Hypermarts frequently use promotions via mail-in-rebate coupons, bulk buy discount offers etc. to influence customers to purchase greater number of products from their stores. Keeping this in mind, the potential benefit to the Hypermart can be significantly increased if the right promotions are targeted to the right customers - more specifically, identifying a new customer as a potential high margin customer and targeting him/her with promotions related to high margin products for greater sales turnover of such products.
New Customer: A customer who has purchased exactly once in the Hypermart
High Margin Customer ('H'): A customer who purchases high margin products more than 50% of the time.
The data mining problem is to 'classify' a new customer as either a high margin or a low margin customer using the supervised learning techniques.

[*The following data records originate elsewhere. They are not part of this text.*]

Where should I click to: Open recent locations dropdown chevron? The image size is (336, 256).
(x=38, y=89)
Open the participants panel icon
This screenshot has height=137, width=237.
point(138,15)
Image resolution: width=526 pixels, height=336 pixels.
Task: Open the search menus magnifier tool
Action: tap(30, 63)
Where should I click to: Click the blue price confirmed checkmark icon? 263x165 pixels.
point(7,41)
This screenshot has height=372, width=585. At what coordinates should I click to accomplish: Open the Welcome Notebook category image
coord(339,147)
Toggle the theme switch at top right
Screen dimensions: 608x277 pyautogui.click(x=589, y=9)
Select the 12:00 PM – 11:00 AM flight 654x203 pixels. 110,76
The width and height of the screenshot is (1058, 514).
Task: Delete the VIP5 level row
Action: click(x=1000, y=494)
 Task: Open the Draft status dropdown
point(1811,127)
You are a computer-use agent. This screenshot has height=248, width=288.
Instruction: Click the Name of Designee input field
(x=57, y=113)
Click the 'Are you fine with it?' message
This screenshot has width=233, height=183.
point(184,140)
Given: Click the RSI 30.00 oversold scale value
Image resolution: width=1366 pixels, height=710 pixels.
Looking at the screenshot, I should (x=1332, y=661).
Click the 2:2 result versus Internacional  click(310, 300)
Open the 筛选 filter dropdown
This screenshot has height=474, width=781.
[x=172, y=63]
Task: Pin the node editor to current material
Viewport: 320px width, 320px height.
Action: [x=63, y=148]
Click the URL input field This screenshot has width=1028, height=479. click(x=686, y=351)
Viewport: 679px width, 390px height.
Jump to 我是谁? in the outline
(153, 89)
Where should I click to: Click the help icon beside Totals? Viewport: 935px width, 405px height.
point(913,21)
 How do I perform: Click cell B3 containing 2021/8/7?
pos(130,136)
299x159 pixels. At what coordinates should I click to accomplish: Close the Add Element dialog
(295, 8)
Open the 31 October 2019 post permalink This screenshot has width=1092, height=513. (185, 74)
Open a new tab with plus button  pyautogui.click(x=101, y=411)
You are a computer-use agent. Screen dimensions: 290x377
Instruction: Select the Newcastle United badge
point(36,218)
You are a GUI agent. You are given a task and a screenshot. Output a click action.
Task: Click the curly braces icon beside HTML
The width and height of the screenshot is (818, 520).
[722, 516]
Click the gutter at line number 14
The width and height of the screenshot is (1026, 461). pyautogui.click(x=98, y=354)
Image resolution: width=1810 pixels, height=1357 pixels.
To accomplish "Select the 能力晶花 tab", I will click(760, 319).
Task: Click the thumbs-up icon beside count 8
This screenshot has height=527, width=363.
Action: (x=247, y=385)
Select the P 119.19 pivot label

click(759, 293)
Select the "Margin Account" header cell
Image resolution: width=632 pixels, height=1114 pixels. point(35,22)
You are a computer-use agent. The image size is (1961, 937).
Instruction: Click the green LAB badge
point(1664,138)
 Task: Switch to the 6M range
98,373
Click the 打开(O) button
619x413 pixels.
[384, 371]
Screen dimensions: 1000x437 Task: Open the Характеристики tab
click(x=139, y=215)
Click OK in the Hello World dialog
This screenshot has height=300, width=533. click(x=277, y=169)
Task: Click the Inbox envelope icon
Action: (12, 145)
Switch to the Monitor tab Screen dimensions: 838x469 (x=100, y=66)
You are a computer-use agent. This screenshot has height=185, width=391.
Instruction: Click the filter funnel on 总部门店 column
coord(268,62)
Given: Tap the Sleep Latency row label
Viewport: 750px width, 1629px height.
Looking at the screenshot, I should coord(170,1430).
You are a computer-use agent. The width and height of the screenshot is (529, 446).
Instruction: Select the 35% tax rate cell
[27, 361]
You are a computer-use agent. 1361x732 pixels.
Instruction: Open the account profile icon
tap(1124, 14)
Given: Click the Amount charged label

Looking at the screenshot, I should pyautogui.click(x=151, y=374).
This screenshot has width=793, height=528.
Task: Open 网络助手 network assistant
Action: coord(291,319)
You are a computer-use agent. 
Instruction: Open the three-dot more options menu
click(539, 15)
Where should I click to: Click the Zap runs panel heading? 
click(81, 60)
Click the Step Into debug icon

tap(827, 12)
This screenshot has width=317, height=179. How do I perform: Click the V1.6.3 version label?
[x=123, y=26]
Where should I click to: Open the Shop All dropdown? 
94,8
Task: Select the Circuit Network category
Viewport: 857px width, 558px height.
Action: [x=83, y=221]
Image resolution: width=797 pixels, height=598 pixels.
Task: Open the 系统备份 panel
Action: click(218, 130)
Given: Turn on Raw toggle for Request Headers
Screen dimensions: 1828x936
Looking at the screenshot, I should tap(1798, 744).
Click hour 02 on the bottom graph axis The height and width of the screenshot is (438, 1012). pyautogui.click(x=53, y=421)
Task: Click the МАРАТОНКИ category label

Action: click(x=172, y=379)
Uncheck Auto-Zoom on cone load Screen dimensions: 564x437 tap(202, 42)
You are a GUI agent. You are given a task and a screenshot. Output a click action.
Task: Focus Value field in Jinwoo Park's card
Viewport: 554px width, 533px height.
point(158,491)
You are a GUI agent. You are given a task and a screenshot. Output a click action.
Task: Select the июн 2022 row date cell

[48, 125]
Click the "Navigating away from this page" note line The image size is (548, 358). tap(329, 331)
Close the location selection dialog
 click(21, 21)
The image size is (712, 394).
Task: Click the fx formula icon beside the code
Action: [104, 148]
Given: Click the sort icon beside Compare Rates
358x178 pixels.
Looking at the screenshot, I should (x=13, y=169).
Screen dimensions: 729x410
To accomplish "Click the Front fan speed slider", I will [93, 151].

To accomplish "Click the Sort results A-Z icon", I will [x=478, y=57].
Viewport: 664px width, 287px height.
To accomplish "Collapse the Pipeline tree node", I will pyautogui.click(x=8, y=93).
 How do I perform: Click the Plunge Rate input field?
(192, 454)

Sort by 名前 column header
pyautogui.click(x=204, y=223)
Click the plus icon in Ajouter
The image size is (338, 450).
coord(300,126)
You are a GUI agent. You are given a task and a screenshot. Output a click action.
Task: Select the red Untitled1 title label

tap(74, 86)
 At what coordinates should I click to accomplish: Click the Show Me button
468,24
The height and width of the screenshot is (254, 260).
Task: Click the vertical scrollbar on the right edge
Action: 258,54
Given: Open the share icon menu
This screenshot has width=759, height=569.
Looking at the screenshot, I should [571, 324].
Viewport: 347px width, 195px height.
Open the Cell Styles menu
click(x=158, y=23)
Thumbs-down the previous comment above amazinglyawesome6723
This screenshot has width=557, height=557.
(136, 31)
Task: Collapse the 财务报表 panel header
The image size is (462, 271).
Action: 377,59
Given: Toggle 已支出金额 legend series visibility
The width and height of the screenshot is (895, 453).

We used Logistic Regression to classify customers in the high or low margin category using the following predictors obtained on the first basket purchase: # of SubDepts, Quantity Sold, Price of Basket, Age, Sex, Day of week. The predictors were selected using stepwise regression method and selecting the best subset of predictors.
After experimenting with the Logistic Regression and CART classification methods on partitioned data (50%: training, 30%: validation, 20%: testing), we compared the accuracy of the models using the confusion matrix (cutoff probability for a high margin customer = 0.5) results on the test data. We also performed an ensembles analysis on the results of the two models and noticed that the error rate on the (21%) is higher than the logistic regression model. Logistic regression gives us the best accuracy (error rate on 'H' prediction: 19%) and CART gives us the lowest accuracy (23%).
We recommend our Hypermart client to implement the logistic regression model in real-time while the new customer is checking out. Based on the prediction of the model, the customer may be offered promotions related to high margin products leading to increased return on marketing spend.